Chi li caccera' i petrolieri dalla Val D'Agri, nonostante non abbiano rispettato una che sia una delle mille promesse fatte all'inzio? Il "compromesso" dei lucani si e' risolto nello spettacolo che vediamo tutti -  laghi inquinati, agricoltura sofferente, poverta' e disperazione.

E poi che uno dice: si compromettiamo un pochino la salute del nostro mare, dei nostri campi, dei nostri polmoni?  Ci prendiamo giusto un po di cancro? Giusto un po di acqua inquinata? Giusto un piccolo scoppietto?

Quindi, caro Damiano, il nostro no e' categorico e senza compromessi o vie di mezzo.

E adesso cari Pollutri, Amato e Damiano, dopo che avete fatto le vostre sparate, a cui non crede nessuno se non Paolo Primavera, potere tornarvene all'oblio del niente e lasciare a noialtri di difendere l'Abruzzo dai petrolieri e dai politici a cui non hanno ancora sdoganato il cervello.

Friday, May 17, 2013

L'istituto Luce e il petrolio d'Abruzzo



Fanno tenerezza questi video dell'istituto Luce. Qui sui pozzi di Alanno, San Valentino, Pollutri, tutti in provincia di Chieti, in Abruzzo, del 1955.

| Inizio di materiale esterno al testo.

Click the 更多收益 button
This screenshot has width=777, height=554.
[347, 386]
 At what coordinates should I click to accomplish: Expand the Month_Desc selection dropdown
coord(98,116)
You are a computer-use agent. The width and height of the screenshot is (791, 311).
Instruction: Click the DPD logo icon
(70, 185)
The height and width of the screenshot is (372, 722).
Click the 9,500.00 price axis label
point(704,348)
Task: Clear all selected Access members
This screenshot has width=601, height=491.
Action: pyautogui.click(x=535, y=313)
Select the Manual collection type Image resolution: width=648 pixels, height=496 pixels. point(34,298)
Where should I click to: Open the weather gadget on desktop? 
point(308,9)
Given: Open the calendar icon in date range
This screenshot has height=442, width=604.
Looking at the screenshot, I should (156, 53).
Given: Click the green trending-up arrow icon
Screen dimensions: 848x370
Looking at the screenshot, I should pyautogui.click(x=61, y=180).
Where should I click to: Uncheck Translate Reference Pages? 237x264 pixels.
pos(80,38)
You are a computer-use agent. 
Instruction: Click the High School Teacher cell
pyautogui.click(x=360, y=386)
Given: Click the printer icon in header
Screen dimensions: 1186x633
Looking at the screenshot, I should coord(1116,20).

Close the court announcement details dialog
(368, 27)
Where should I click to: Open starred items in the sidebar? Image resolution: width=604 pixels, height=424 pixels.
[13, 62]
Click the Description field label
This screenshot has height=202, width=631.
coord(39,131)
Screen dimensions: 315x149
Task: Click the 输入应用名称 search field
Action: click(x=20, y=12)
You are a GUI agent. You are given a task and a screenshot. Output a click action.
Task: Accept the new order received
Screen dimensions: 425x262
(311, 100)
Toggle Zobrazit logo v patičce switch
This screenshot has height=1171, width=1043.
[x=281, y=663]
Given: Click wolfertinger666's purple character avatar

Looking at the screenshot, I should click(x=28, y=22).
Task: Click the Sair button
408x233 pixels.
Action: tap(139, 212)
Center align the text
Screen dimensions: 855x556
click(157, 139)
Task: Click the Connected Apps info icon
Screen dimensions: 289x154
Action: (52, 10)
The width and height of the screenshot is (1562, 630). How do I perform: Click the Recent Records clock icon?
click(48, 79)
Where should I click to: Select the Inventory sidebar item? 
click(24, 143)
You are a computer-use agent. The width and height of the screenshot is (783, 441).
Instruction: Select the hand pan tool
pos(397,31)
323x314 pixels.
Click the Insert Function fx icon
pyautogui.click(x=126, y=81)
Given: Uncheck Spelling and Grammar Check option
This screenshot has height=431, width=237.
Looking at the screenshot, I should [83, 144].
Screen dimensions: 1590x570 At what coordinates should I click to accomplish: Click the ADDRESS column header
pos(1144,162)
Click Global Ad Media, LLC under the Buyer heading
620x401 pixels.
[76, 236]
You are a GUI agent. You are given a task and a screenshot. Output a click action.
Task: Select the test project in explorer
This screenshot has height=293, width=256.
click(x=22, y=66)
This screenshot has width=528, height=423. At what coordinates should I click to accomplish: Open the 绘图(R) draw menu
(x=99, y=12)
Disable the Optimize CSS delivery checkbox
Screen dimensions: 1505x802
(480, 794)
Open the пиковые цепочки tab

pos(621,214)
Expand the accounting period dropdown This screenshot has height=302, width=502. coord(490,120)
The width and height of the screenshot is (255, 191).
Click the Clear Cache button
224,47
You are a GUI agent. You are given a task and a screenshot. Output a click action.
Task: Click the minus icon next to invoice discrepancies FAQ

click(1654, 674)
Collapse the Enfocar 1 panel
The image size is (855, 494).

Parlano di poderi che nascodono tesori, campioni, pozzi del miracolo, 450 tonnellate al giorno, alta qualita', fuochi di gioia, pozzo Cigno. Notare Abbruzzo con due bb.

We've come a long way.

Petrolio in Abruzzo 04/02/1955 - M182

Il petrolio in Italia. Alanno, nei pressi della Maiella: il giacimento di petrolio di Alanno sarà in [...] 03/03/1955 - 01217

Sgorga il petrolio dalla terra d'Abbruzzo 07/10/1955 - M217

Il pozzo Alanno 1 e' oggi classificato come sterile.